The announcement of Norway’s proposal states that “Heavy oil spills can do great damage in the Arctic due to the vulnerable ecosystems and how heavy oil behaves at low temperatures and ice. If such oil is released in the event of an accident on Svalbard, it could lead to major and long-term damage to the environment. In addition, large distances, ice, cold, and poor access to oil spill response resources mean that emergency preparedness and clean-up will be difficult and expensive. The Ministry of Climate and the Environment is now sending the proposal for public consultation”. HFO has been banned from Svalbard’s national park waters since 2015, and has been banned in Antarctic waters since 2011.
In February 2020, the IMO and its member states developed a draft regulation prohibiting the use and carriage as fuel of heavy fuel oil (HFO) by ships in the Arctic. However, the inclusion of loopholes in the draft regulation – in the form of exemptions and waivers – means that an HFO ban will not come into effect until mid-2029, leaving the Arctic exposed to the growing threat of HFO spills for the whole of the 2020s – nearly a decade.
According to a recent analysis by the International Council on Clean Transportation, as currently drafted, the regulation will only reduce the use of HFO by 16% and the carriage of HFO as fuel by 30% when it takes effect in July 2024, and will allow 74% of Arctic shipping to continue with business as usual. Between July 2024 and July 2029, when the ban becomes fully effective, the amount of HFO used and carried in the Arctic is likely to increase as shipping in the Arctic increases, and as newer ships replace older vessels and are able to take advantage of the exemption or change flag and seek a waiver from the ban.
“If the IMO’s Arctic HFO ban is approved as currently drafted, it will expose the Arctic to even greater risks associated with HFO throughout the 2020s. Norway’s commitment to protect the waters and environment of Svalbard must serve as the impetus for greater ambition from Arctic states to agree to a stronger and effective ban on this dirty shipping fuel throughout the Arctic”, said Prior.
As drafted, with the five central Arctic coastal states able to issue waivers to their own flagged ships and by-pass the ban, the regulation is not flag-neutral. It will create a two-tier system of environmental protection and enforcement in the Arctic, along with lower standards and negative environmental consequences in Arctic territorial seas and exclusive economic zones. This version of the ban could also potentially lead to transboundary pollution.
On Wednesday, 18 November, the International Maritime Organization’s Marine Environment Protection Committee (MEPC 75) is scheduled (virtually) to approve the draft Arctic HFO regulation.
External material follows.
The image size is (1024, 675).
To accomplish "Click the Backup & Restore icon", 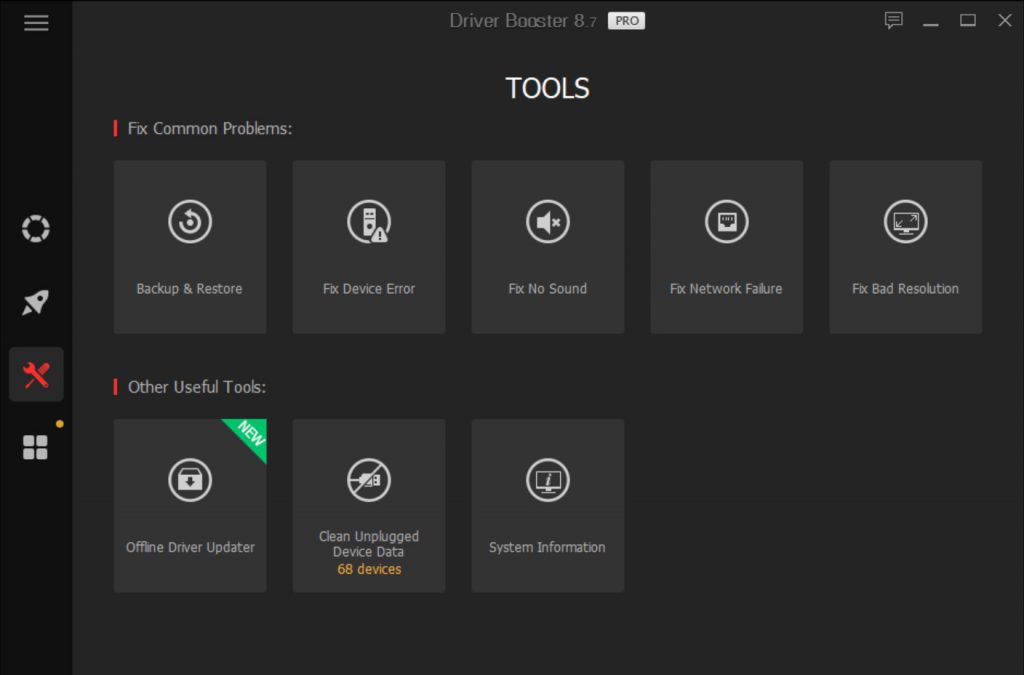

“In response to the inherent weakness of this draft ban, the Clean Arctic Alliance is calling for IMO Arctic Member States to mirror Norway’s leadership, and to strengthen and improve the draft Arctic HFO regulation by removing or amending the exemption and the waiver clauses, and by bringing forward the implementation dates. Failure to do so will result in the approval of a “paper ban” on the use and carriage of heavy fuel oil – devoid of any meaningful protection for the Arctic”, concluded Prior.